**Exercise directions**
Please copy out every line in the entries that includes the word "computer".

**Records for the task**
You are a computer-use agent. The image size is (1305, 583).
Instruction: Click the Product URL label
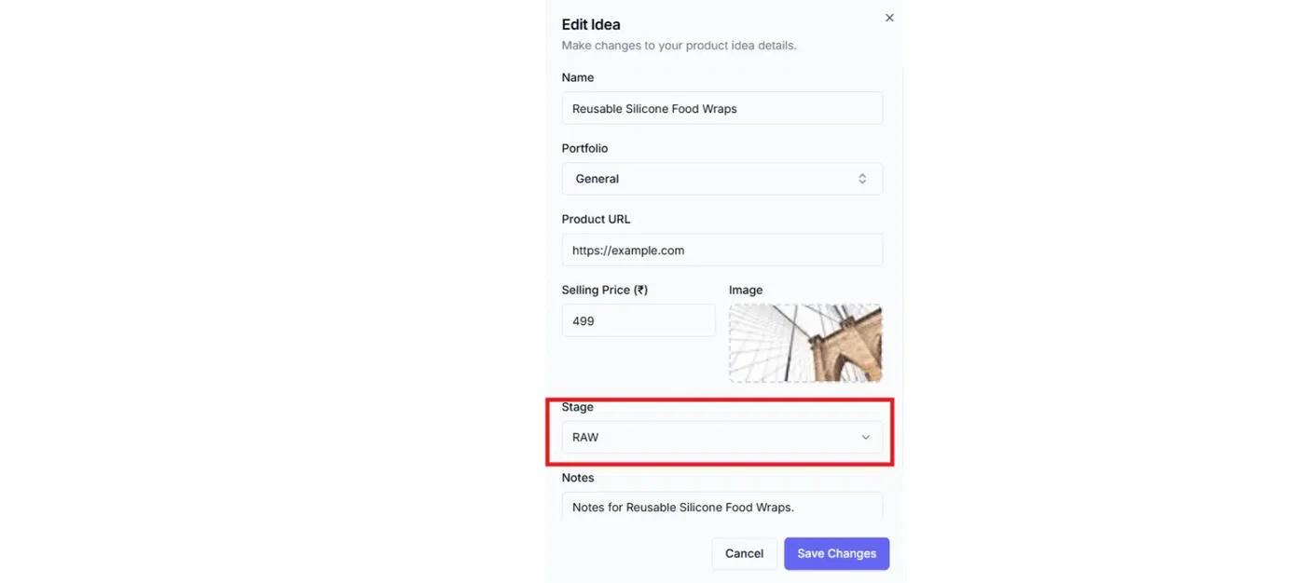click(x=596, y=219)
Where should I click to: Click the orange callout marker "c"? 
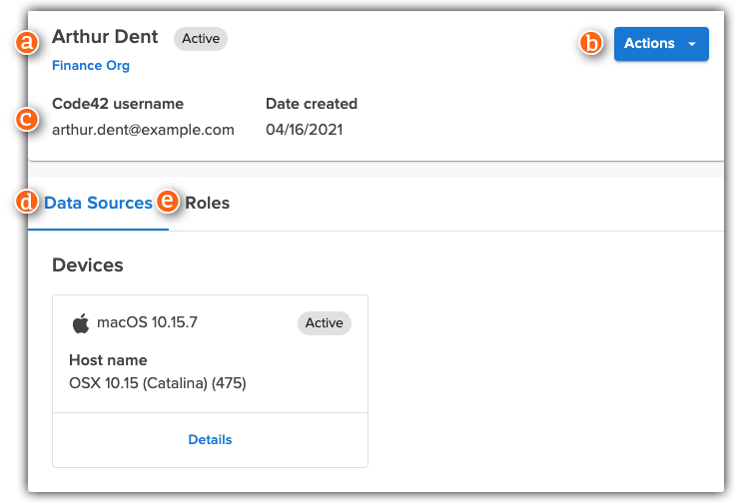pos(27,118)
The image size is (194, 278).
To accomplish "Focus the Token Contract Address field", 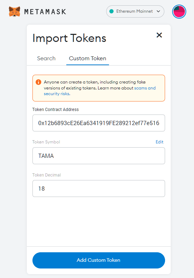I will click(x=99, y=123).
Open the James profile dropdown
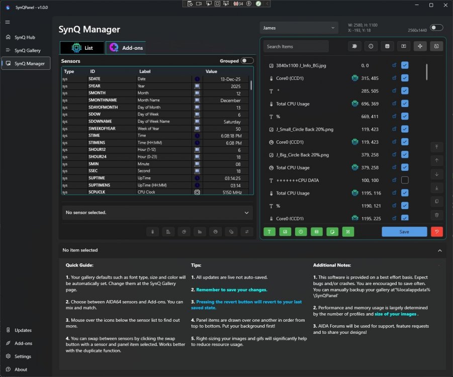The image size is (453, 377). tap(299, 28)
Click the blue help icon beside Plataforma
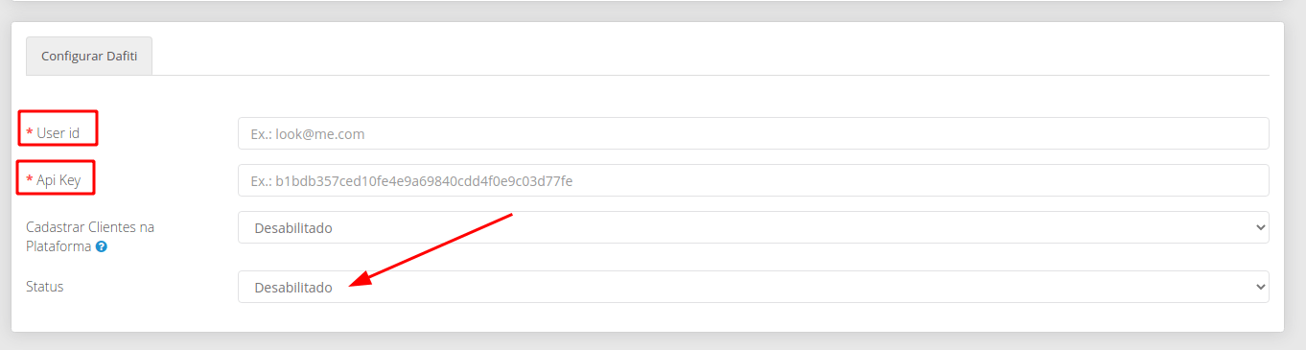The height and width of the screenshot is (350, 1306). 101,246
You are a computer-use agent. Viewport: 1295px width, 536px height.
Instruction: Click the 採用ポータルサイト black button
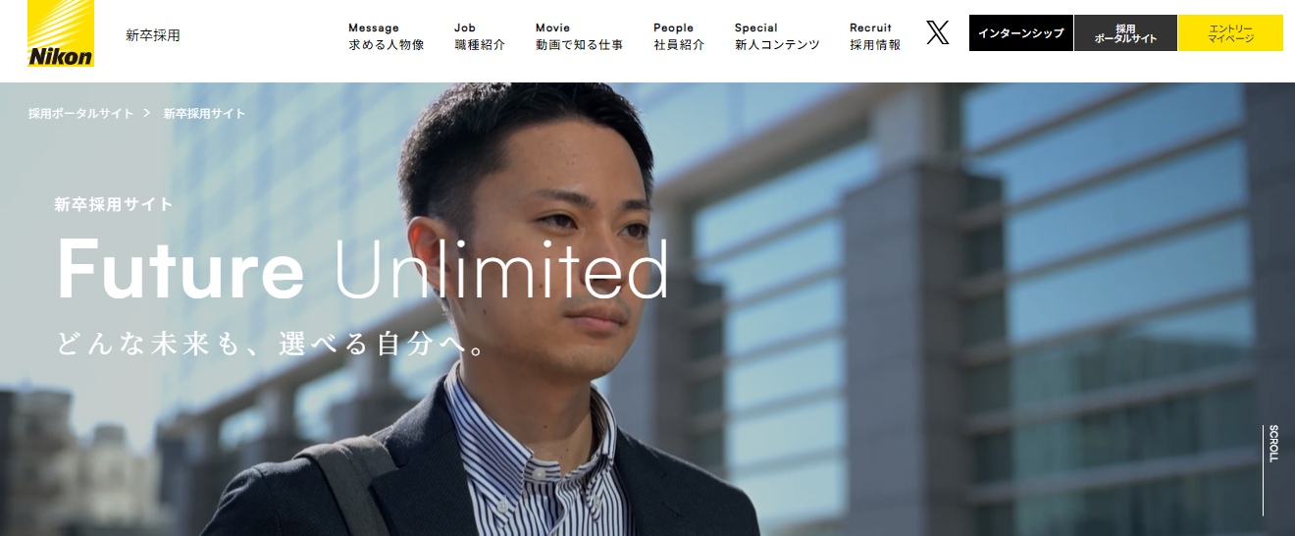pos(1125,33)
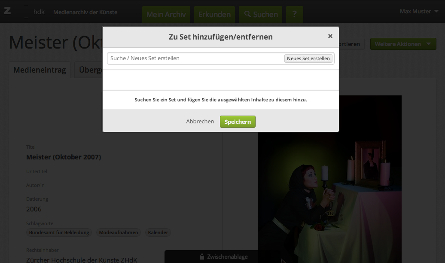Click Abbrechen to cancel the dialog
This screenshot has height=263, width=445.
tap(200, 122)
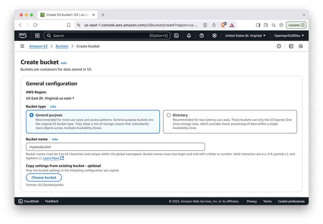Image resolution: width=323 pixels, height=224 pixels.
Task: Open the AWS services grid menu
Action: tap(37, 36)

**Output for this exercise**
You are a computer-use agent. The image size is (1305, 583).
You are a computer-use agent. Viewport: 1295px width, 536px height.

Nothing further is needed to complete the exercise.